DNA "melting" proteins. II. Effects of bacteriophage T4 gene 32-protein binding on the conformation and stability of nucleic acid structures.

Abstract

Bacteriophage T4-coded gene 32-protein is an essential component of the T4 replication and recombination systems. Alberts and co-workers (Alberts, B.M., Amodio, F.J., Jenkins, M., Gutmann, E.D., and Ferris, F.L. (1968) Cold Spring Harbor Symp. Quant. Biol. 33, 289-305) have shown that the major physiological activity of the protein involves preferential and cooperative binding to single-stranded DNA. In this paper, the physiochemical parameters characterizing this "melting" protein system are quantitatively determined.
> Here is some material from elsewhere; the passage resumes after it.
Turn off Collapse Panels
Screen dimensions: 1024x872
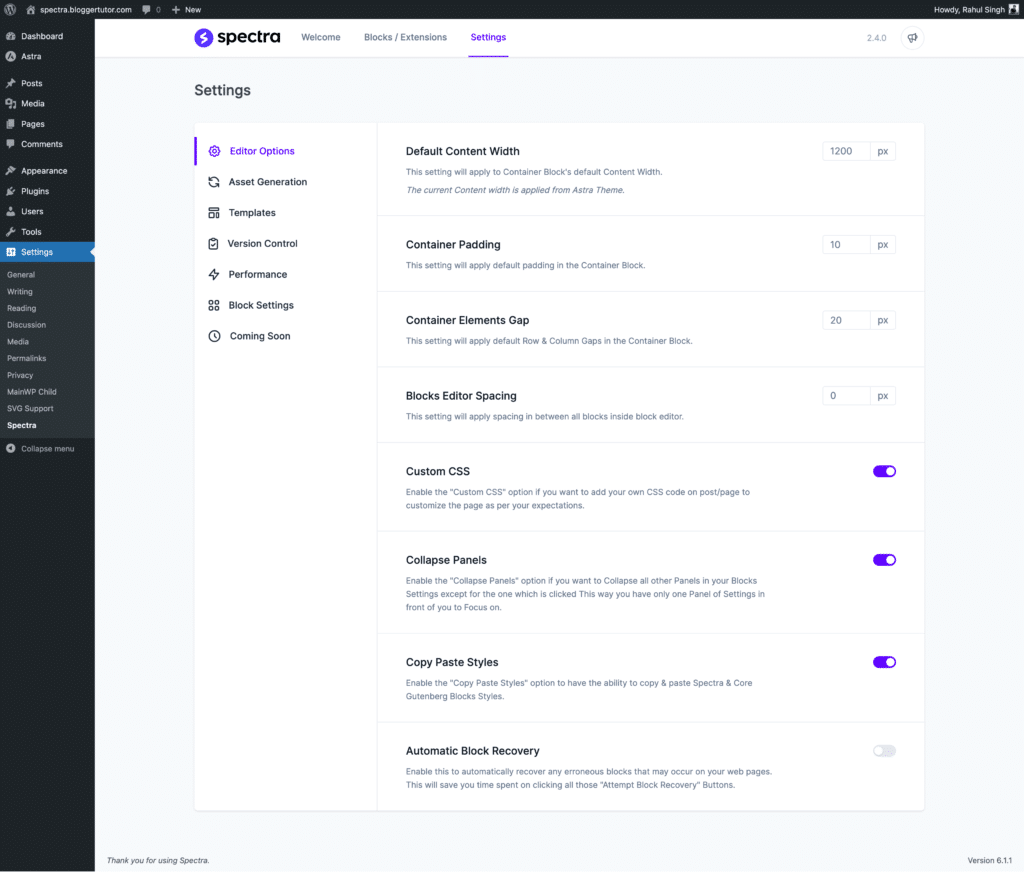pos(884,560)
Boundary sedimentation velocity experiments are used to measure the interaction of gene 32-protein with native DNA. The binding is shown to be non-cooperative and involves an overlapping site size (nh) of approximately 10 nucleotide residues (or approximately 5 nucleotide pairs). In analogy with the ribonuclease results (Jensen, D.E., and von Hippel, P.H. (1976) J. Biol. Chem. 251, 7198-7214), the logarithm of the association constant (Kh) is found to be linerarly related to log [Na+]. The binding of gene 32-protein to denatured (single-stranded) DNA involves appreciable distortion of the polynucleotide backbone from the unliganded conformation; binding totally unstacks the bases of both ribose- and deoxyribose-containing polynucleotides at 10 degrees, and results in a hyperchromic change exceeding that which can be induced by heating. This hyperchromism induced in poly(dA) on binding gene 32-protein under low salt (tight binding) conditions is used to determine a value of nc (the single-stranded DNA site size) of approximately 6.7 nucldotide residues per protein. In addition, gene 32-protein binding to single-stranded polynucleotide induces an unusual circular dichroic spectrum characterized principally by a marked decrease in the magnitude of the positive CD band centered at approximately 265 nm. This spectral change is attributed to significant uncoupling of the transition moments of the vicinal bases of the single-stranded polynucleotide on gene 32-protein binding, in accord with the ultraviolet hyperchromism observed. Binding of gene 32-protein to double helical DNA has virtually no effect on the spectral properties of this conformation...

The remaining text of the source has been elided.